RECORD EXCERPTS Block Start

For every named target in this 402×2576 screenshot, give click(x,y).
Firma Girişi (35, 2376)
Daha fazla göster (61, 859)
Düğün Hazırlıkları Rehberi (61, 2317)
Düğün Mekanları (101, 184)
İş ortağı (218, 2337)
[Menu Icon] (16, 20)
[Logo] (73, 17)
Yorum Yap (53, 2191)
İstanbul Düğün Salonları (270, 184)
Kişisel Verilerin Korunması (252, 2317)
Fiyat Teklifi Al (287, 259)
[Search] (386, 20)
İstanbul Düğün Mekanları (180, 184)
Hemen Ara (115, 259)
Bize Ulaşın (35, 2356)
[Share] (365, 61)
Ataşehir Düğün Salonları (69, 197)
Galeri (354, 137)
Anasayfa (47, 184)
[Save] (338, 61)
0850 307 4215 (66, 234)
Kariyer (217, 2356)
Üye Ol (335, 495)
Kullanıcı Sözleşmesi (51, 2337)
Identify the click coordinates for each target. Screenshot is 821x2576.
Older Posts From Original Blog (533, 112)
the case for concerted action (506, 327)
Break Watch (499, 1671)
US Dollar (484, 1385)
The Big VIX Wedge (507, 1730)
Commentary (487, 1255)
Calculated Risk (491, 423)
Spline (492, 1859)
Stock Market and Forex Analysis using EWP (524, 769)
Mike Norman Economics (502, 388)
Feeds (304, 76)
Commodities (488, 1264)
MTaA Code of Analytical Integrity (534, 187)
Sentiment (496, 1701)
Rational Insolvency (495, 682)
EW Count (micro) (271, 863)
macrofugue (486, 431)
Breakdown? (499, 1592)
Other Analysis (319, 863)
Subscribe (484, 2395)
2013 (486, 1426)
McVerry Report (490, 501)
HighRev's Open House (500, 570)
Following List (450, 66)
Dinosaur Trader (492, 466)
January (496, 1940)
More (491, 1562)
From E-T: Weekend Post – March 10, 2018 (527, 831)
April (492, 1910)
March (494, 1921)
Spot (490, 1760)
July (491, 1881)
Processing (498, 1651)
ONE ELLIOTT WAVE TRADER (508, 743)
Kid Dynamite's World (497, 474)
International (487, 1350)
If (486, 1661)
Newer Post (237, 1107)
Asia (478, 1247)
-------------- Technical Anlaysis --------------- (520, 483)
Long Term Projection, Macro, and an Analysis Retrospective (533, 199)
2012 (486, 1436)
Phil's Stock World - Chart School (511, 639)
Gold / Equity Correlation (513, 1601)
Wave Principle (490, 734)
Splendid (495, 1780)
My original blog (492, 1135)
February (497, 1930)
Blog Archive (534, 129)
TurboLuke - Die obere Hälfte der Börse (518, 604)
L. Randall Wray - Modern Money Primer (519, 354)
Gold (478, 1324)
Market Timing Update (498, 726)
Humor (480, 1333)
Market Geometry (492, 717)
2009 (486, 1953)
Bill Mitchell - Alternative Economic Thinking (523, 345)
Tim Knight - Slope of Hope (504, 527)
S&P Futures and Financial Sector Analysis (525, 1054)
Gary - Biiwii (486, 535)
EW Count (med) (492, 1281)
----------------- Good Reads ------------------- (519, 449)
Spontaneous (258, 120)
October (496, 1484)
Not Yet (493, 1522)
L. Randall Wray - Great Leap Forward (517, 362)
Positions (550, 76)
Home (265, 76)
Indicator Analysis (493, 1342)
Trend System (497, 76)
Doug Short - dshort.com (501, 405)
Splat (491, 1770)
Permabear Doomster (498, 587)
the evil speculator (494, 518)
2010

RECORD EXCERPTS Block End

Once you find the line containing "Home (265, 76)", copy it and every line after it through the end of the records, exactly and nothing else.

- FINISHED EXERCISE -
Home (265, 76)
Indicator Analysis (493, 1342)
Trend System (497, 76)
Doug Short - dshort.com (501, 405)
Splat (491, 1770)
Permabear Doomster (498, 587)
the evil speculator (494, 518)
2010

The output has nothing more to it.